The ciphertext blocks C_i are computed from a sum of the current rate, the current plaintext block, and a (partial) earlier mask value from the capacity. The first ciphertext block is computed from C₁ ← X_{a + i}⊕_s lsb_s(V₁). If C₁ is the final ciphertext block, it is computed as C₁ ← msb_{ℓ_E}(X_{a + i} ⊕_s lsb_s(V₁)), where ℓ_E denotes the length of M before padding. Non-final ciphertext blocks C_i, 1 < i < m are computed from C_i ← X_{a + i} ⊕s lsb_s(V_{a + i−1}), for 1 < i < m. If m > 1, the final ciphertext block results from C_m ← msb_{ℓ_E}mod r(X_{a + m}⊕_s lsb_s(V_{a + m−1})). For the final message block, a domain d_E is XORed to the least significant byte of the capacity: Y_{a + m} ← V_{a + m}⊕_d 〈d_E〉_d. Similar as for A, d_E uses three pairwise distinct domains depending on whether M was empty, non-empty and required no padding, or non-empty and has been padded. P is called another time to derive S_{a + m +1} ← P(X_{a + m} ‖ Y_{a + m}). Its rate is XORed with the most significant τ bits of the key V_{a + m}, and – truncated to τ bits if necessary – is released as the authentication tag: T ← msb_τ(S_{a + m +1}) ⊕_s lsb_s(V_{a + m}). Note that, for s = τ as for our instantiations, the tag is masked as the ciphertext output blocks, which unifies this process.

4.4 Decryption

The decryption takes a tuple (K, N, A, C, T). The initialization with K and N as well as the processing of the associated data A is performed in the same manner as for encryption. If |C| mod r ≠ 0, the decryption pads C with a 10^*-padding to the next multiple of r bits. In all cases, it splits C into r-bit blocks (C₁, . . ., C_m−1) plus a final block C_m. If m > 1, the plaintext block is computed as X_{a + i} ← C_i ⊕_s lsb_s(V) and M_i ← (U_{a + i} ⊕ X_{a +i}), where V = V₁ for i = 1, and V = V_a+i−1 otherwise. The capacity is simply forwarded to the next call of the permutation: Y_{a + i} ← V_{a + i}. The subsequent state is then (U_a+i+1 ‖ V_a+i+1) ← S_a+i+1 ← P(X_a+i ‖ Y_a+i).

■ **COLLECTED DATA**:
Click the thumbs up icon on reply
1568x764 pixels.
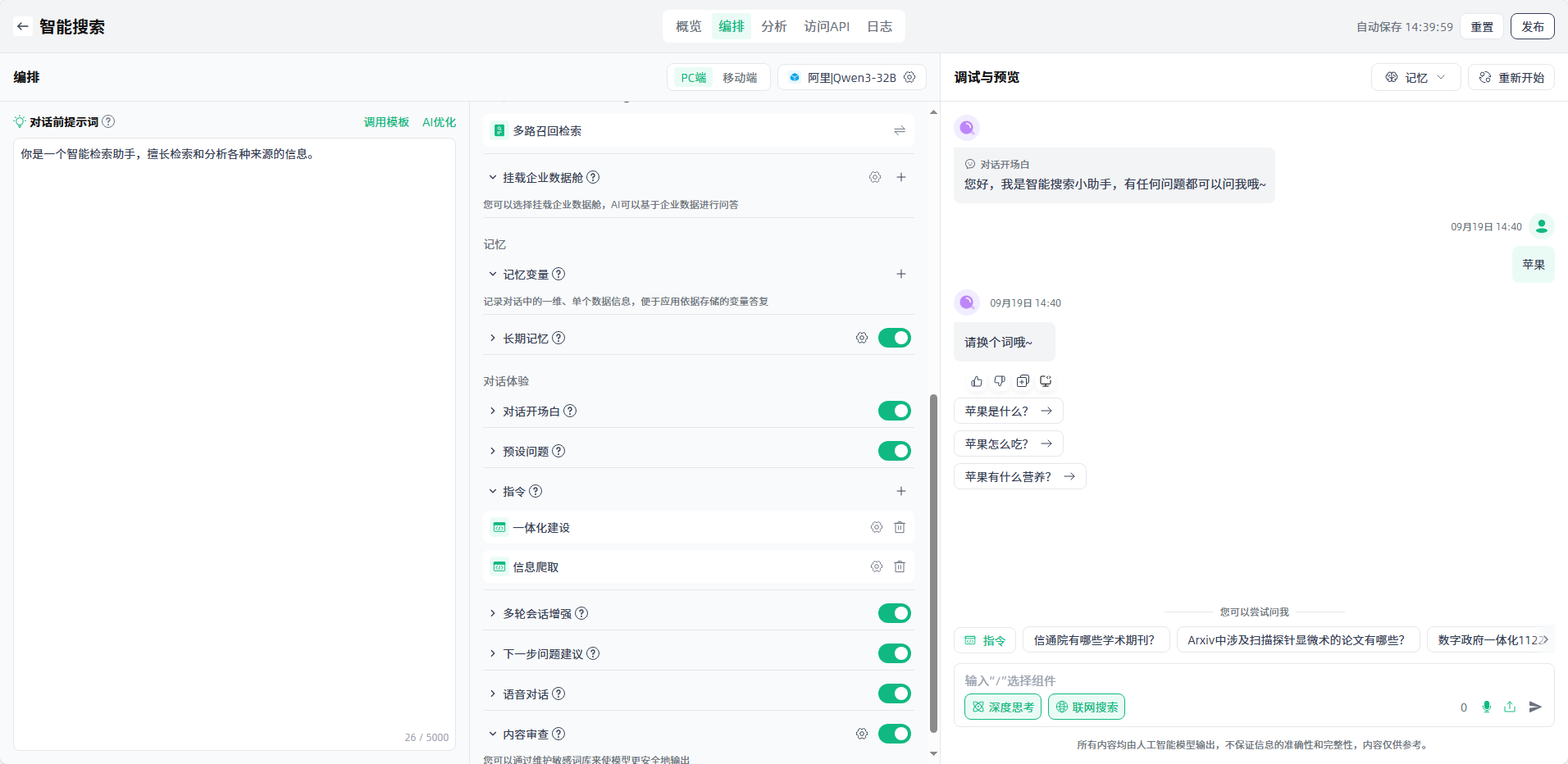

■ **ACTIONS TO TAKE**:
[1] Please reproduce verbatim the part of the passage on encryption and decryption that opens with the words containing "4.4 Decryption" and closes with "P(X_a+i ‖ Y_a+i).".
[2] In the passage on encryption and decryption, how many pairwise distinct domains does d_E use?

■ **FINAL ANSWERS**:
[1]
4.4 Decryption

The decryption takes a tuple (K, N, A, C, T). The initialization with K and N as well as the processing of the associated data A is performed in the same manner as for encryption. If |C| mod r ≠ 0, the decryption pads C with a 10^*-padding to the next multiple of r bits. In all cases, it splits C into r-bit blocks (C₁, . . ., C_m−1) plus a final block C_m. If m > 1, the plaintext block is computed as X_{a + i} ← C_i ⊕_s lsb_s(V) and M_i ← (U_{a + i} ⊕ X_{a +i}), where V = V₁ for i = 1, and V = V_a+i−1 otherwise. The capacity is simply forwarded to the next call of the permutation: Y_{a + i} ← V_{a + i}. The subsequent state is then (U_a+i+1 ‖ V_a+i+1) ← S_a+i+1 ← P(X_a+i ‖ Y_a+i).

[2] Three.